Writer-director Mark Romanek worked with Williams in 2002's One Hour Photo, one of the actor's first ventures into true and deep creepiness, but not his last. Romanek points out that Williams goofed around between takes even while playing a disturbed, dangerous stalker, in part because he had to "get it out of his system." In fact, Romanek says, the off-camera goofing around would create a sort of coiled spring of energy that could then give a "patina of weirdness" to the dramatic scenes.

It's clear when people — Williams' first wife, his son, his close friends like Billy Crystal — talk about Williams, they do it knowing that there was deep pain in him, which came from feelings of worthlessness and an insatiable need to please people. His descriptions of hearing both his father and his acting teacher, John Houseman, laugh make it clear just how powerful that reaction was for him and how he craved it.

The pain and the brilliance, just like the goofing around and the dramatic work in One Hour Photo, circled each other like a little binary star. It's very easy for that to devolve in creative portraits into "depression is what makes creative people brilliant" or "poets need their addictions," but that's not what anyone here is saying. They're just saying it's who he was. For him, these things seemed of a piece. That's one of the things that made parts of his life so difficult.

Furthermore — and critically — examining his thinking does not necessarily mean endeavoring to explain his suicide. That might seem counter-intuitive, as if a brilliant person's suicide is the thing any decent deep exploration of his being has to be able to account for. But as complicated as all such cases are to explain, his might be even more so. The documentary discusses Williams' diagnosis with Parkinson's disease late in his life, but also that his autopsy revealed signs of Lewy body dementia (LBD), which alters thinking and can even lead to hallucinations. It would be folly to try to draw a direct line of rational reasoning from the pains of a whole life to a suicide, sussing out lines of causation, when other medical issues had intervened. "His brain was giving him misinformation," as his friend Bobcat Goldthwait says in the film.

##############################

- _TASK OBJECTIVE_
Could you continue the passage above about the documentary on Williams, picking up after its last sentence?

##############################

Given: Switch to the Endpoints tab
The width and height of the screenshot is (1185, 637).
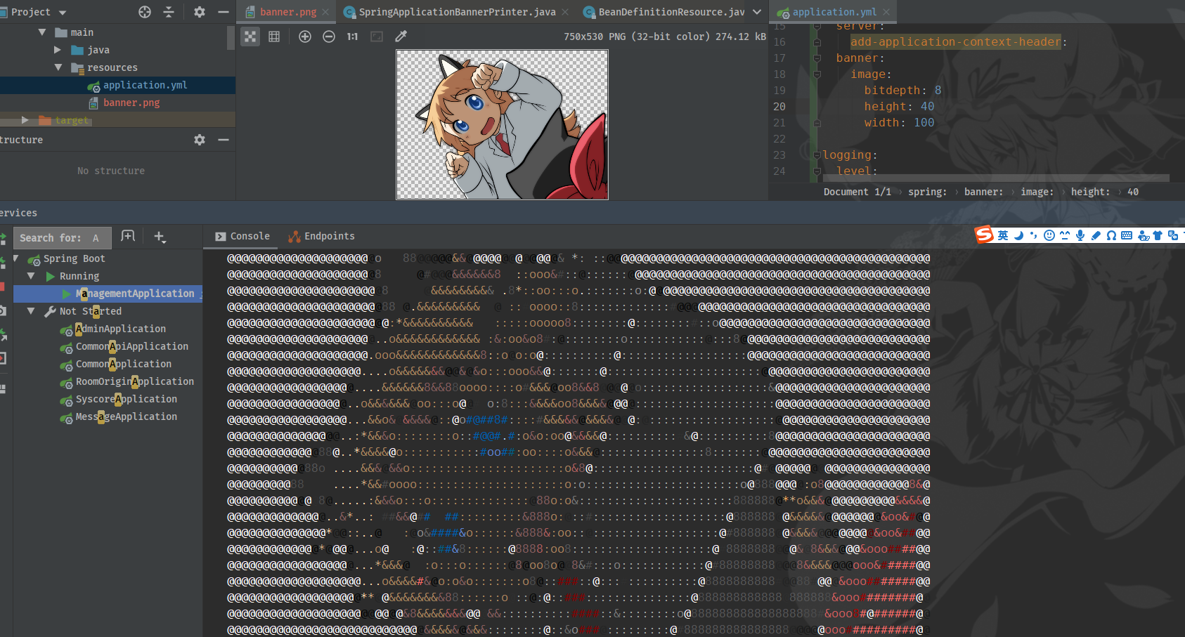Looking at the screenshot, I should pyautogui.click(x=322, y=237).
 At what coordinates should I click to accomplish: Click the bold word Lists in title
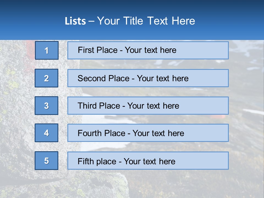75,21
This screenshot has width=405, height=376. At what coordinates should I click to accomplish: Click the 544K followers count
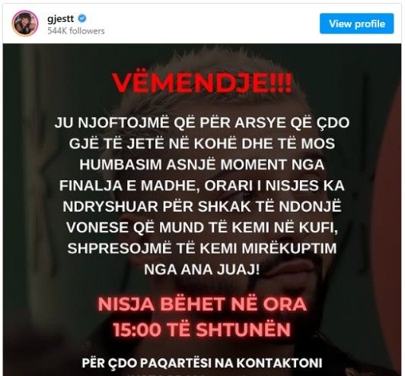coord(76,31)
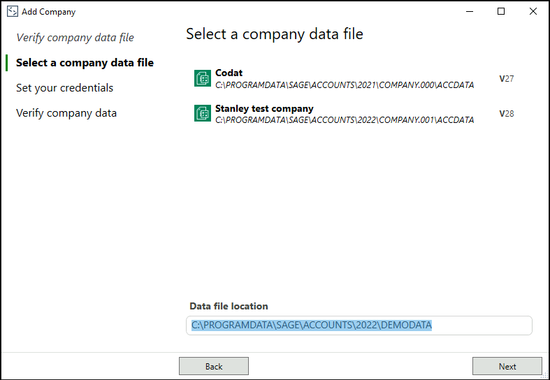Image resolution: width=550 pixels, height=380 pixels.
Task: Maximize the Add Company window
Action: click(501, 11)
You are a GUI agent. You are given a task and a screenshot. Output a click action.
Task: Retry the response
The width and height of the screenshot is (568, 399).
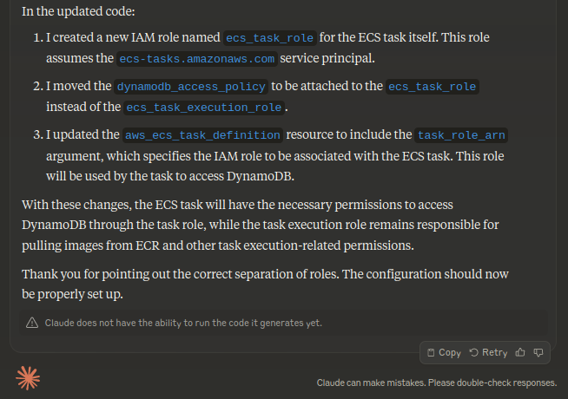488,352
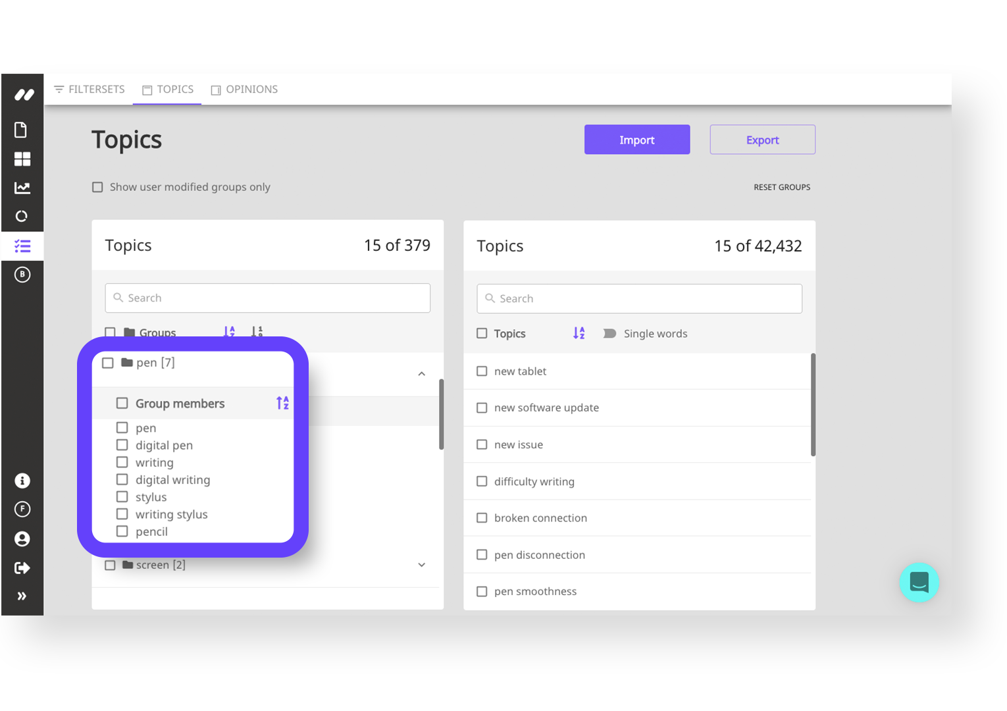Image resolution: width=1007 pixels, height=711 pixels.
Task: Select the highlighted topics list icon
Action: click(x=22, y=246)
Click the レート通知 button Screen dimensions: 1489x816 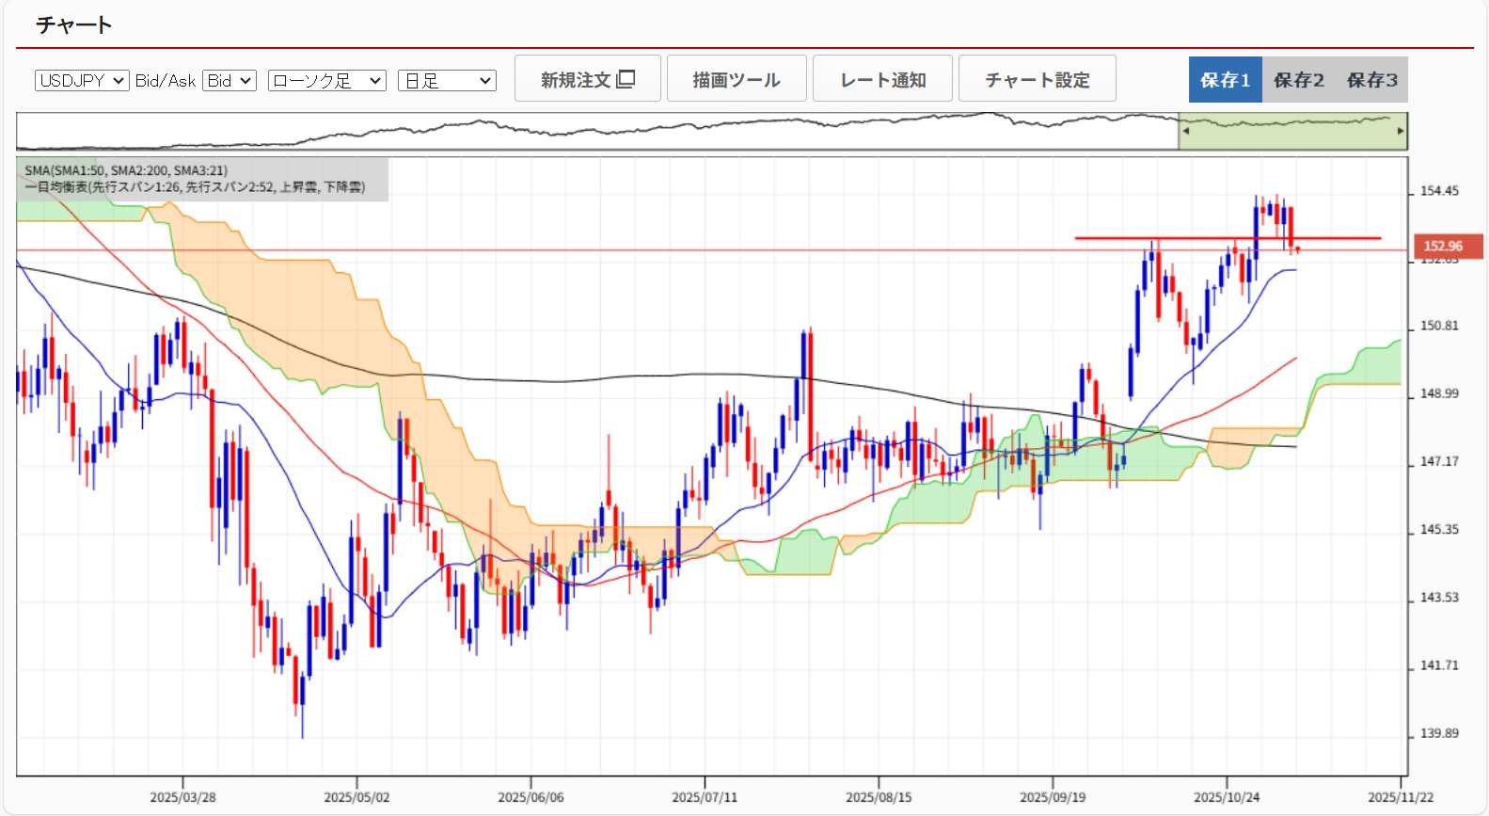point(882,79)
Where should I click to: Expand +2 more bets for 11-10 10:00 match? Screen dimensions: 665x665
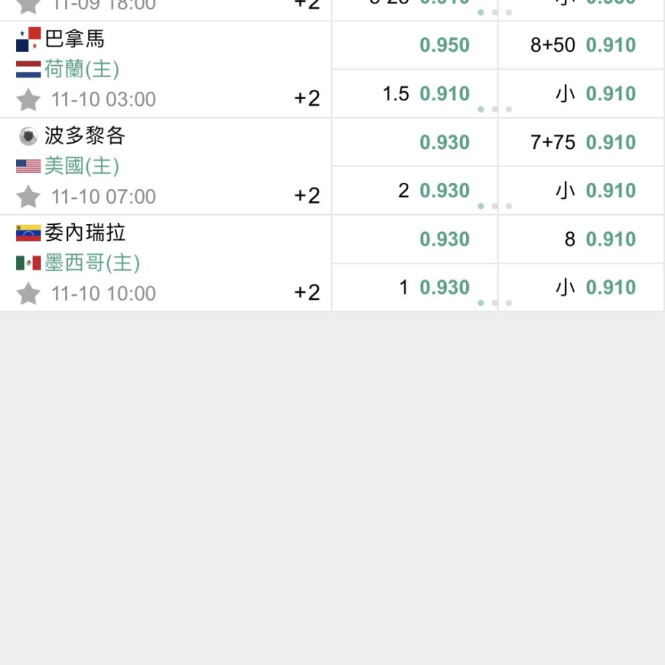[307, 292]
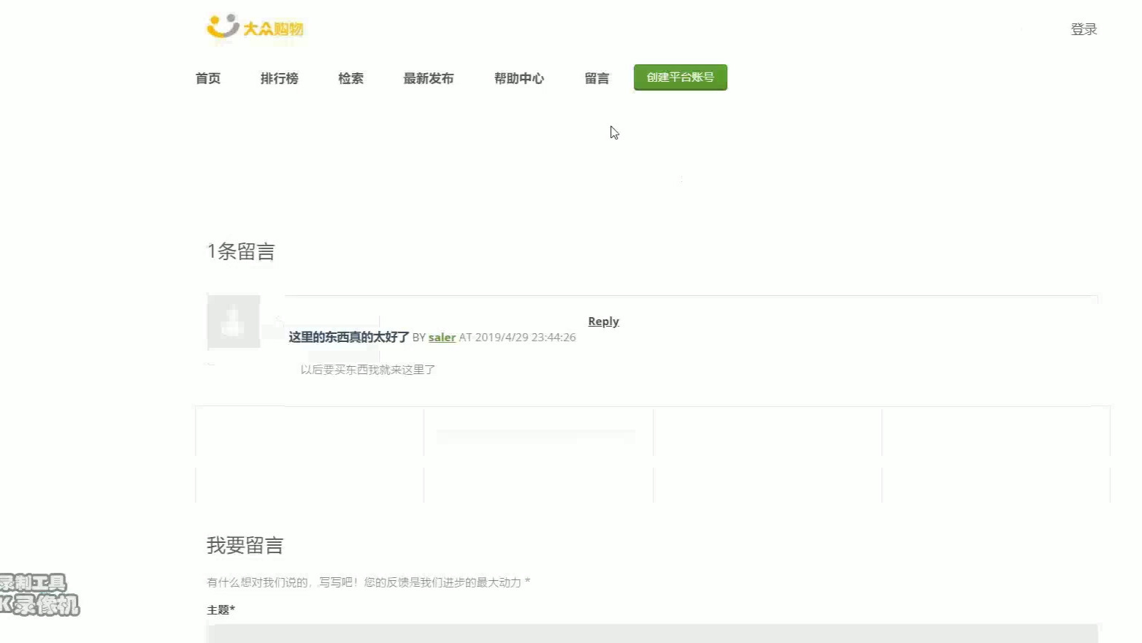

##############################

- _OUTPUT FOR THIS TASK_
We have an incomplete understanding of the mind; at some point in the future, we'll likely develop a much clearer sense of just how limited that understanding is. Today, if you were to compare it to a map of the United States, we know where the Rockies are, and the Mississippi, and we know the shape of the coast and how Florida protrudes, and where it's dotted with lakes. We know a lot. But there are unmapped mountains people abruptly discover only when they find they're walking steeply uphill. And there are places that so few people have ever visited that we just strain to understand by reading the notes they've left us. There was, indeed, something about the way Robin Williams' mind worked that the people who knew him and worked with him and loved him had never quite seen. And the film does a good job of convincing you they were right as to its uniqueness, and that he was as vexed by it as they were.

I was struck, at the end of the film, by the clarity of the impression it left, not as to Williams' work, but as to his struggles. I found myself thinking, "I think he really tried the best he could." He was a curious and reflective man — his conversation with Marc Maron for the WTF podcast in 2010 is one of the best examples of his truly analytical side — and he really, really wanted to live better. He even talks, right near the end of that discussion, about suicidal thoughts. (I would be remiss not to mention, for those who want to know even more, that Maron also recently spoke about Williams with Dave Itzkoff, who wrote a biography of Williams called Robin that's gotten great notices.)

If you've only heard Robin Williams "on" in that way people mean when they say "always on," you might be surprised, in the Maron conversation or in the documentary, by the gentleness of his speaking voice. He has an almost meditative cadence at times. He was fascinated by the work of Oliver Sacks and the operation of the mind. He thought a lot about humanity, his and other people's. "He felt everything," says one woman who worked with him.

And, as Billy Crystal says, "He needed that little extra hug you can only get from strangers."

Robin Williams: Come Inside My Mind airs Monday, July 16th, at 8:00 p.m. ET on HBO.